In order to better understand the effect of the intra-saccadic stimulation, I analyzed the biases of the displacement discrimination. Figure 3I shows biases for fixation (gray) and peri-saccade discrimination form the baseline sessions. A paired one-tailed T-test did not reveal a significant differences (t(3) = −1.63, p=0.20). Similarly in the discrimination data that followed context trials, no significant difference in biases between conditions was found (see Figure 3J). Thus, there was no evidence for a motion after-effect in the current data that would have manifested in changed bias, that is a shift of the psychometric functions.

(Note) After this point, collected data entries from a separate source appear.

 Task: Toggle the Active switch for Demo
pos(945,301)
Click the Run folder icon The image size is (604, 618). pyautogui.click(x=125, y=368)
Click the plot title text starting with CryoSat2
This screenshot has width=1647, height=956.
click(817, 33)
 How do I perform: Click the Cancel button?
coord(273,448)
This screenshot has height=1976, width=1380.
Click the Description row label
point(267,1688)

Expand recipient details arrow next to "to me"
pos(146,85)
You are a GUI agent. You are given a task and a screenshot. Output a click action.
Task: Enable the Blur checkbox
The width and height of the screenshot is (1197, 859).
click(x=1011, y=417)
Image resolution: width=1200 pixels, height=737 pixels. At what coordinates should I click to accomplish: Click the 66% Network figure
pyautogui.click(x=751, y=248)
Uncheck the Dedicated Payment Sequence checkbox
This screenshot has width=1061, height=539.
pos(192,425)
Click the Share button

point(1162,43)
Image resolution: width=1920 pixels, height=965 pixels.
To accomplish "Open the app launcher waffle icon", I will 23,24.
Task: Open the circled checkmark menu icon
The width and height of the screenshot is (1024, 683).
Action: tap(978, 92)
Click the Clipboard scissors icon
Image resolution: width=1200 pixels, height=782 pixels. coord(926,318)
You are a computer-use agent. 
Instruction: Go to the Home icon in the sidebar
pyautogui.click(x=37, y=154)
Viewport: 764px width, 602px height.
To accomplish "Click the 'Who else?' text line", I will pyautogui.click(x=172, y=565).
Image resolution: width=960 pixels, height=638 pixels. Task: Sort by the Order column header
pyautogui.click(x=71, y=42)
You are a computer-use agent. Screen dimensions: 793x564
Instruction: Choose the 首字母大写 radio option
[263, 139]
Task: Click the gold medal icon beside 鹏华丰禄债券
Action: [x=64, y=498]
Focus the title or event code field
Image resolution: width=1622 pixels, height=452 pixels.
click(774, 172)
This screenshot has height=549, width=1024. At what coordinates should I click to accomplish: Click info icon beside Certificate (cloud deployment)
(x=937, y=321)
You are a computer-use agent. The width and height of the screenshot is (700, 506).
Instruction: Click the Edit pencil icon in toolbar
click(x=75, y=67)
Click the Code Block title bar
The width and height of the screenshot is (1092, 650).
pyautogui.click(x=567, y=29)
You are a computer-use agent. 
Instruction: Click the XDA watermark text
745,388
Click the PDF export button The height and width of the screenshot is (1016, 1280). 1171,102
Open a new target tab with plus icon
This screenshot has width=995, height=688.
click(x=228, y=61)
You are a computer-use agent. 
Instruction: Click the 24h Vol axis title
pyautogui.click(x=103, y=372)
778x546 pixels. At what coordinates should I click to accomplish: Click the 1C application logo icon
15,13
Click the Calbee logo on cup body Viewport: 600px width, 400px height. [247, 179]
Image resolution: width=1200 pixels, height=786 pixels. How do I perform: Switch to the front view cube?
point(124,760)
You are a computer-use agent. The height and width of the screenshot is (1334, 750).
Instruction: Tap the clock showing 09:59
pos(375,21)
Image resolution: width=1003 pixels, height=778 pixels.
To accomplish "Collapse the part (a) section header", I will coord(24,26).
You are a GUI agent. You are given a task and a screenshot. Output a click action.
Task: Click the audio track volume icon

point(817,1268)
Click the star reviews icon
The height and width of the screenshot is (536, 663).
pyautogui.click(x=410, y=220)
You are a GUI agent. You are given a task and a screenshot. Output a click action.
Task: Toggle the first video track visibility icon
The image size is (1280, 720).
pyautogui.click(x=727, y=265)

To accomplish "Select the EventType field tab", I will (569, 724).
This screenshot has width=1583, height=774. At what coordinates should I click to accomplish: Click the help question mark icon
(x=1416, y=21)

Next, I sought to find out whether the habituation effect is direction-specific. To this end, I modified the display of the test trials to contain two horizontal gratings (see Figure 4A).

Figure 4

Download asset Open asset

The experiment contained context and test trials. In the test trials, participants were required to perform a saccade to the remembered position of the saccade target as in the first experiment. Then, they had to judge which of the two gratings was displaced. The displacement direction in the test trials was always upwards and applied either during saccade or after saccade execution. The displacement direction in the context trials was, in separate sessions, either upwards or downwards with the same displacement size of 57° phase shift as in the other experiments. A clear elevation of discrimination thresholds was observed only if the displacement in the context trials occurred during the saccade and had the same direction (upwards) as in the test trials (see Figure 4B). A non-parametric repeated measures ANOVA with the factors ‘displacement direction’ (upward/downward) and ‘displacement time’ (during/after saccade) revealed a significant main effect ‘displacement direction’ (F(1,4) = 15.65, p=0.017), confirming that thresholds were elevated selectively when the displacement direction in the context and the test trials matched. The significant interaction effect (F(1,4) = 8.18, p=0.046) revealed that the selectivity was observed only when the displacement occurred during but not after saccade execution. The factor ‘displacement time’ was not significant (F(1,4) = 6.668, p=0.061).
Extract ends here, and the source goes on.